((

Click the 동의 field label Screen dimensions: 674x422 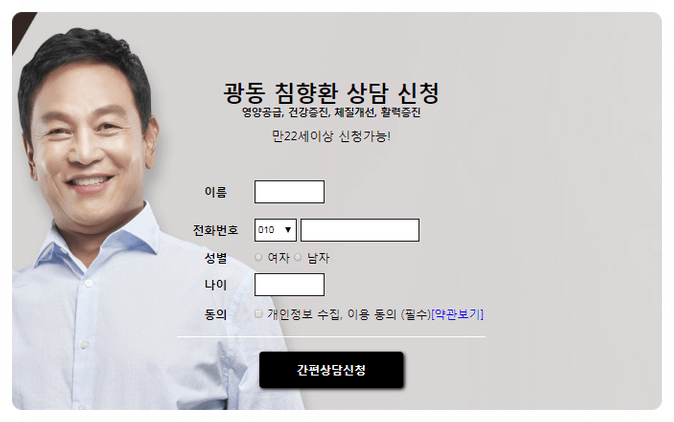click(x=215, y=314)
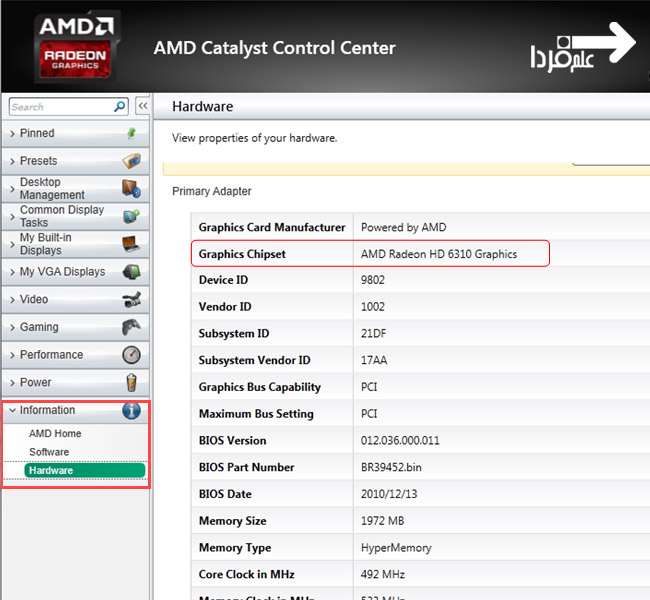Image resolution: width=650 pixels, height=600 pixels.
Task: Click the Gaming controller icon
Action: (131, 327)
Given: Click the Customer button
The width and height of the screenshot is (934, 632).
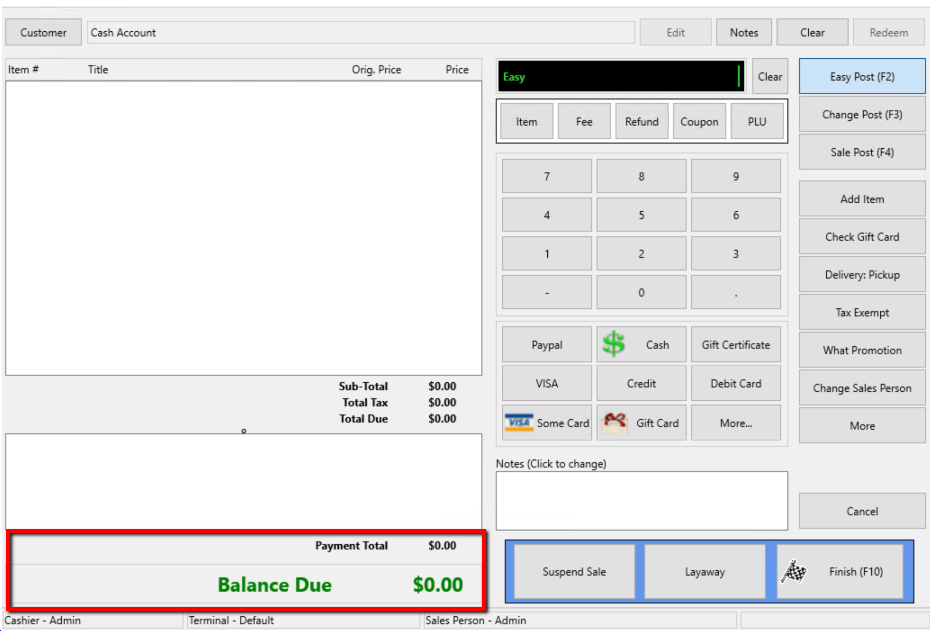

))
((

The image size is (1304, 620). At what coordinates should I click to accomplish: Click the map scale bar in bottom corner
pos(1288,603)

))

Give an exact copy of the lines above from the line with "Given: Click the Customer button" up to and including the line with "The width and", and leave everything else out.

Given: Click the Customer button
The width and height of the screenshot is (934, 632).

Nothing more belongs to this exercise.